Request A - In the passage on strategic management, what are the three categories of tools?
Request B - Write the next part of the strategic management passage, picking up after its last sentence.

Supplied text -
• • •
Encourage change – this can be achieved through capacity building, role modeling, reinforcing non-monetary mechanisms, and transformational personal stories (Kinicki and Williams, 2013). As the market is dynamic, it is important to create an organization that is open to change, new ideas and variety. At the same time, practices that encourage change also motivate workers hence increased productivity.

Tools Required for Successful Strategic Management

Strategic management, historically, has been an expensive process; however, the high cost reduced significantly since the advent of tools that help managers. The tools are categorized into three; organizational strategy development tools, strategic planning tools and control techniques. For instance, gap analysis, industry analysis, product-market matrix, PEST and SWOT analysis are under the category of organizational strategy development tools (Barnat, 2014, p.10). The aim of organizational strategy development tools is to enable the management to produce a performance strategy that takes advantage of the prevalent conditions to maintain a competitive advantage hence maximize profits. Gap analysis ensures identification of customer needs; industry analysis helps to determine the market characteristics such as opportunities, profitability, e.t.c. Product market matrix aids in determination of the product capabilities in relation to the prevailing market conditions; PEST analysis helps to understand the operational environment in political, environmental, socio-economic, and technological aspects; SWOT analysis helps to understand both internal and external organizational factors such as strengths, weaknesses, opportunities, and threats.
• • •
Records provided -

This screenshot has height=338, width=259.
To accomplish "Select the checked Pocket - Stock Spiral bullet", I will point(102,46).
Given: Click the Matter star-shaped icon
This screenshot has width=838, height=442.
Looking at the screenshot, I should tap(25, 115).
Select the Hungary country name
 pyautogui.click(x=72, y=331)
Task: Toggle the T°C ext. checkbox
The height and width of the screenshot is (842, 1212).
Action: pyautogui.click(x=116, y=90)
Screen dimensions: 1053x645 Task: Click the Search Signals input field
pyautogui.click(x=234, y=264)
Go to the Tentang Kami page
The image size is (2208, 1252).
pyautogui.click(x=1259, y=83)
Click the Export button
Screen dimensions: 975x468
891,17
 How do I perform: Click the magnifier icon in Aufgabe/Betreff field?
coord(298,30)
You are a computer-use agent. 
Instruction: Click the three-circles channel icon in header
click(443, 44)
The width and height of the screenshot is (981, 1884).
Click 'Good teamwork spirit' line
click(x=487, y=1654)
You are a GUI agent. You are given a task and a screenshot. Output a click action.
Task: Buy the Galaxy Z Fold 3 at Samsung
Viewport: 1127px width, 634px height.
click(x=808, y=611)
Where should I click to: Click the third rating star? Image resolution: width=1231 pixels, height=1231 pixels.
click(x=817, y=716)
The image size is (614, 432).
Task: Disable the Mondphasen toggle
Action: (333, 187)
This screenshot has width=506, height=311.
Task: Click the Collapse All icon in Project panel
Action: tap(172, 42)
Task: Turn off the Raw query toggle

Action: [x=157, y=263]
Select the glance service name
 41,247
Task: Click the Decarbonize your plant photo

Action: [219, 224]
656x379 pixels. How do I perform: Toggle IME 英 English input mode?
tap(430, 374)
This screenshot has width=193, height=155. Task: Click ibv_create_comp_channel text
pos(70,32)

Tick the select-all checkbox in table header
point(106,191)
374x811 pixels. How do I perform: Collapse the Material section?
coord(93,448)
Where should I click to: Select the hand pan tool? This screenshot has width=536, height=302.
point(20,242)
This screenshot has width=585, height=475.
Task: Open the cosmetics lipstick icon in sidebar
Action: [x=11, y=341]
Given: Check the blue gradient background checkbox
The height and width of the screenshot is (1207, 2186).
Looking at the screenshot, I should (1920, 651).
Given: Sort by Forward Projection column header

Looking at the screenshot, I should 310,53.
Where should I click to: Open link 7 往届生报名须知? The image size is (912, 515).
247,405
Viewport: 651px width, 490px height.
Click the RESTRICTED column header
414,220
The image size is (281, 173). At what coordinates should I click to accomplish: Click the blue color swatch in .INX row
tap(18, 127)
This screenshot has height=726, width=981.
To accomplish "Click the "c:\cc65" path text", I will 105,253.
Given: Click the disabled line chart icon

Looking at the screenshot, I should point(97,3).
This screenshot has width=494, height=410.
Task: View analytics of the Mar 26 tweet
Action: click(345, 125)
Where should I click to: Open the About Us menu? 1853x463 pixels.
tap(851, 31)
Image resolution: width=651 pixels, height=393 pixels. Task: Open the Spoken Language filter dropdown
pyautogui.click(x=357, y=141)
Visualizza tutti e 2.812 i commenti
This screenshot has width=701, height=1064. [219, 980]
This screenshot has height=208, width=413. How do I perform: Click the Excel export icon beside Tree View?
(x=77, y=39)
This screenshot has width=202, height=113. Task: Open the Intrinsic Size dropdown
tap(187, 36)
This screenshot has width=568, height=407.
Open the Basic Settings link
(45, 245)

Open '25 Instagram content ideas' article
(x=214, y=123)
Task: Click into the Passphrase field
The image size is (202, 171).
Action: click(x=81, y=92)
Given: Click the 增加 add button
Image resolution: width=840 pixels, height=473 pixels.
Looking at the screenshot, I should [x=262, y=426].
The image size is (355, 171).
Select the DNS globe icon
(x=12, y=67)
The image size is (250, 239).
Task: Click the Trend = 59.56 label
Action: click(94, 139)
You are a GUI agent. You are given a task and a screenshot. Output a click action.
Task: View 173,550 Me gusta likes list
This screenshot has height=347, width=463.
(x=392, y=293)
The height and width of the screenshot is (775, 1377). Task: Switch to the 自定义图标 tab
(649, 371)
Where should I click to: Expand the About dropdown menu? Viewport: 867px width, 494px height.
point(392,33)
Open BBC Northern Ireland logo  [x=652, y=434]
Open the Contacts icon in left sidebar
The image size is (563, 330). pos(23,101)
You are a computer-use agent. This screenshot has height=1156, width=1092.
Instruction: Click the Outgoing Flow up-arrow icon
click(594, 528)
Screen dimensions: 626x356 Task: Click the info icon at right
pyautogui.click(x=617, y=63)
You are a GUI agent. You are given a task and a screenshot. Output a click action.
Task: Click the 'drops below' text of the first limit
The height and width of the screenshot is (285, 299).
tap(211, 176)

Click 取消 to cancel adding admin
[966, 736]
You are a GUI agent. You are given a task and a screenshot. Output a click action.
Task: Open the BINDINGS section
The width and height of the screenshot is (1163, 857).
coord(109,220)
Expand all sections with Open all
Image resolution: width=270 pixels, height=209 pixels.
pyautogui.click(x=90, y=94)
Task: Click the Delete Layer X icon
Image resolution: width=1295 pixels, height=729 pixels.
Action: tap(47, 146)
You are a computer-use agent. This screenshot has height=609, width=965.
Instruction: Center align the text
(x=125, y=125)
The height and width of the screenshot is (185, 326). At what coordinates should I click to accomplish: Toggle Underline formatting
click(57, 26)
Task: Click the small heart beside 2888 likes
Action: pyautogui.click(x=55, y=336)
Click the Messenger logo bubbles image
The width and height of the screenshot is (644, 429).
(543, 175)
• • •
Written answer A - Organizational strategy development tools, strategic planning tools, and control techniques.

Written answer B -
On the other hand, strategic planning tools assist the organization in laying down its operational strategies. The most common tools include the organization’s vision statement, charts, affinity diagrams and digraphs showing interrelationships. The vision statement gives a sense of direction; the charts show possible progress and confirm whether the organization’s goals are being achieved or not; the affinity diagrams are used to combine several potential projects into a single deliverable objective; the digraphs show projects that are being carried out, the encountered problems and the achieved progress (Denecker, 2011).

Moreover, control tools aim at ensuring that real results conform to the envisaged results. The results are financial and non financial, therefore the control tools are classified into two. Examples of financial control tools include ratio analysis, and accounting audits, while non-financial control tools include; inventory and quality control. Ratio analysis helps to determine the relationship between the intended results and the actual results.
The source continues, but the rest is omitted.